* **WORK INSTRUCTIONS**
Return the data below word for word, with every line unchanged.

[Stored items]
★ ★ ★ ★

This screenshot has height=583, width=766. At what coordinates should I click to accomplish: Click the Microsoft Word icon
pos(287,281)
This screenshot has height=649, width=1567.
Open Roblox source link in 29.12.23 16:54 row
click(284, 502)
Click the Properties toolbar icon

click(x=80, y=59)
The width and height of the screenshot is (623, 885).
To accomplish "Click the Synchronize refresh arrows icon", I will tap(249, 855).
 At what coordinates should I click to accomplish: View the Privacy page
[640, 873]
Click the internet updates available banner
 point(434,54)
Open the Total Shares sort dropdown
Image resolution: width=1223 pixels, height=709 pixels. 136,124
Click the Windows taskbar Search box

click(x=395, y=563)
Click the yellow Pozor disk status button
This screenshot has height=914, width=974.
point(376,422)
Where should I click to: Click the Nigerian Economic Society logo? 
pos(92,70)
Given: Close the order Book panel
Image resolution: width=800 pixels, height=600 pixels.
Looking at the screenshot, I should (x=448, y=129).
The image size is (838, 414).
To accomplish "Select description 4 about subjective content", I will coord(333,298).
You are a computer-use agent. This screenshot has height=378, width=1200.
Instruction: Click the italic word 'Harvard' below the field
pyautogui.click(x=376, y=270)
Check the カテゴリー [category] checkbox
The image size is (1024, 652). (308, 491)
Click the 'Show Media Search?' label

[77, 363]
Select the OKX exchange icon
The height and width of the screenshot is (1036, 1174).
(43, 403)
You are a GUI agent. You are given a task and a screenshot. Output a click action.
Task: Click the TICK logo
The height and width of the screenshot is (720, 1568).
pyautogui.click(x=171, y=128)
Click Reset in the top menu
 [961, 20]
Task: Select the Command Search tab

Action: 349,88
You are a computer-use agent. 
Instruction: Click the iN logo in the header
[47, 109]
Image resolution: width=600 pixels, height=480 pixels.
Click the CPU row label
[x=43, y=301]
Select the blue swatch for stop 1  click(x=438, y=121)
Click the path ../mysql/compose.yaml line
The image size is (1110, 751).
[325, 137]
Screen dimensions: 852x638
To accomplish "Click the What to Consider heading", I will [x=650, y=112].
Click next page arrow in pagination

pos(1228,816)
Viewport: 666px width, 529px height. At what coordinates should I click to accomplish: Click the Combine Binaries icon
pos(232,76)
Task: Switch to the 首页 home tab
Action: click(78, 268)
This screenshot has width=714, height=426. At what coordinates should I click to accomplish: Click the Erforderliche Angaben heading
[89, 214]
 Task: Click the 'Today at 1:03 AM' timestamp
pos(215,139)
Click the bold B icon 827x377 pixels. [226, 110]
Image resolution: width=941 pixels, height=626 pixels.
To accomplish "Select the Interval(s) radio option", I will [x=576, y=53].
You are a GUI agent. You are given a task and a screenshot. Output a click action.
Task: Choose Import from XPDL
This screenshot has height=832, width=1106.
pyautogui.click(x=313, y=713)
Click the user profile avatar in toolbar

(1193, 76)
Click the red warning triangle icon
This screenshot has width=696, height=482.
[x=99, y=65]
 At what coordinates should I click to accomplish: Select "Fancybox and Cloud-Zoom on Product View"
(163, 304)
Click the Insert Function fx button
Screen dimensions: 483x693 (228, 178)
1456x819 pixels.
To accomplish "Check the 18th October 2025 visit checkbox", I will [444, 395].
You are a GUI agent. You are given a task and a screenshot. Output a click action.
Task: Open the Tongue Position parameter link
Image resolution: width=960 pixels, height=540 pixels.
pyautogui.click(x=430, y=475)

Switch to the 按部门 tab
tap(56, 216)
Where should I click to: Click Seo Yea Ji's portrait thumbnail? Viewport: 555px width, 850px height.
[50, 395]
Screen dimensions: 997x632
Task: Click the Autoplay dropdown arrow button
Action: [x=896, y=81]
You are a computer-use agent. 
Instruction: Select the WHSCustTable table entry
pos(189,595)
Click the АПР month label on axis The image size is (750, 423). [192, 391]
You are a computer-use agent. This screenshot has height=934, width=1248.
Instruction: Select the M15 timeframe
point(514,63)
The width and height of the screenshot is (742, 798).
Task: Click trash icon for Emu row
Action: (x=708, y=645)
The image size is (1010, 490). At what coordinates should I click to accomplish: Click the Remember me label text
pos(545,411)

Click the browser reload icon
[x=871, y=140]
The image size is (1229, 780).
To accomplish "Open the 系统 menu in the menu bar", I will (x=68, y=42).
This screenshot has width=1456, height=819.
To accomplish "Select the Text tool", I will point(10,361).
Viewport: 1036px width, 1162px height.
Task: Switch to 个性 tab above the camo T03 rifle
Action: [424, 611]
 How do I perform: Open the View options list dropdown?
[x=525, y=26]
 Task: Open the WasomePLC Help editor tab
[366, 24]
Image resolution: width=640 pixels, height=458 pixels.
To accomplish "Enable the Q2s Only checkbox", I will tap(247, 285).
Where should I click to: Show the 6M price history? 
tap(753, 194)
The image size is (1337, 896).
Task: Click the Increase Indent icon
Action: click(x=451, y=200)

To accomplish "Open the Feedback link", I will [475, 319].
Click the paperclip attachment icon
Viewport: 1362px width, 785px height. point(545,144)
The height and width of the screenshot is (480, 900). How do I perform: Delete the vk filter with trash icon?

★ ★ ★ ★

* **WORKED ANSWER**
This screenshot has height=583, width=766. At what coordinates should I click to accomplish: Click the Microsoft Word icon
pos(287,281)
This screenshot has height=649, width=1567.
Open Roblox source link in 29.12.23 16:54 row
click(284, 502)
Click the Properties toolbar icon

click(x=80, y=59)
The width and height of the screenshot is (623, 885).
To accomplish "Click the Synchronize refresh arrows icon", I will tap(249, 855).
 At what coordinates should I click to accomplish: View the Privacy page
[640, 873]
Click the internet updates available banner
 point(434,54)
Open the Total Shares sort dropdown
Image resolution: width=1223 pixels, height=709 pixels. 136,124
Click the Windows taskbar Search box

click(x=395, y=563)
Click the yellow Pozor disk status button
This screenshot has height=914, width=974.
point(376,422)
Where should I click to: Click the Nigerian Economic Society logo? 
pos(92,70)
Given: Close the order Book panel
Image resolution: width=800 pixels, height=600 pixels.
Looking at the screenshot, I should (x=448, y=129).
The image size is (838, 414).
To accomplish "Select description 4 about subjective content", I will coord(333,298).
You are a computer-use agent. This screenshot has height=378, width=1200.
Instruction: Click the italic word 'Harvard' below the field
pyautogui.click(x=376, y=270)
Check the カテゴリー [category] checkbox
The image size is (1024, 652). (308, 491)
Click the 'Show Media Search?' label

[77, 363]
Select the OKX exchange icon
The height and width of the screenshot is (1036, 1174).
(43, 403)
You are a GUI agent. You are given a task and a screenshot. Output a click action.
Task: Click the TICK logo
The height and width of the screenshot is (720, 1568).
pyautogui.click(x=171, y=128)
Click Reset in the top menu
 [961, 20]
Task: Select the Command Search tab

Action: 349,88
You are a computer-use agent. 
Instruction: Click the iN logo in the header
[47, 109]
Image resolution: width=600 pixels, height=480 pixels.
Click the CPU row label
[x=43, y=301]
Select the blue swatch for stop 1  click(x=438, y=121)
Click the path ../mysql/compose.yaml line
The image size is (1110, 751).
[325, 137]
Screen dimensions: 852x638
To accomplish "Click the What to Consider heading", I will [x=650, y=112].
Click next page arrow in pagination

pos(1228,816)
Viewport: 666px width, 529px height. At what coordinates should I click to accomplish: Click the Combine Binaries icon
pos(232,76)
Task: Switch to the 首页 home tab
Action: click(78, 268)
This screenshot has width=714, height=426. At what coordinates should I click to accomplish: Click the Erforderliche Angaben heading
[89, 214]
 Task: Click the 'Today at 1:03 AM' timestamp
pos(215,139)
Click the bold B icon 827x377 pixels. [226, 110]
Image resolution: width=941 pixels, height=626 pixels.
To accomplish "Select the Interval(s) radio option", I will [x=576, y=53].
You are a GUI agent. You are given a task and a screenshot. Output a click action.
Task: Choose Import from XPDL
This screenshot has height=832, width=1106.
pyautogui.click(x=313, y=713)
Click the user profile avatar in toolbar

(1193, 76)
Click the red warning triangle icon
This screenshot has width=696, height=482.
[x=99, y=65]
 At what coordinates should I click to accomplish: Select "Fancybox and Cloud-Zoom on Product View"
(163, 304)
Click the Insert Function fx button
Screen dimensions: 483x693 (228, 178)
1456x819 pixels.
To accomplish "Check the 18th October 2025 visit checkbox", I will [444, 395].
You are a GUI agent. You are given a task and a screenshot. Output a click action.
Task: Open the Tongue Position parameter link
Image resolution: width=960 pixels, height=540 pixels.
pyautogui.click(x=430, y=475)

Switch to the 按部门 tab
tap(56, 216)
Where should I click to: Click Seo Yea Ji's portrait thumbnail? Viewport: 555px width, 850px height.
[50, 395]
Screen dimensions: 997x632
Task: Click the Autoplay dropdown arrow button
Action: [x=896, y=81]
You are a computer-use agent. 
Instruction: Select the WHSCustTable table entry
pos(189,595)
Click the АПР month label on axis The image size is (750, 423). [192, 391]
You are a computer-use agent. This screenshot has height=934, width=1248.
Instruction: Select the M15 timeframe
point(514,63)
The width and height of the screenshot is (742, 798).
Task: Click trash icon for Emu row
Action: (x=708, y=645)
The image size is (1010, 490). At what coordinates should I click to accomplish: Click the Remember me label text
pos(545,411)

Click the browser reload icon
[x=871, y=140]
The image size is (1229, 780).
To accomplish "Open the 系统 menu in the menu bar", I will (x=68, y=42).
This screenshot has width=1456, height=819.
To accomplish "Select the Text tool", I will point(10,361).
Viewport: 1036px width, 1162px height.
Task: Switch to 个性 tab above the camo T03 rifle
Action: [424, 611]
 How do I perform: Open the View options list dropdown?
[x=525, y=26]
 Task: Open the WasomePLC Help editor tab
[366, 24]
Image resolution: width=640 pixels, height=458 pixels.
To accomplish "Enable the Q2s Only checkbox", I will tap(247, 285).
Where should I click to: Show the 6M price history? 
tap(753, 194)
The image size is (1337, 896).
Task: Click the Increase Indent icon
Action: click(x=451, y=200)

To accomplish "Open the Feedback link", I will [475, 319].
Click the paperclip attachment icon
Viewport: 1362px width, 785px height. point(545,144)
The height and width of the screenshot is (480, 900). How do I perform: Delete the vk filter with trash icon?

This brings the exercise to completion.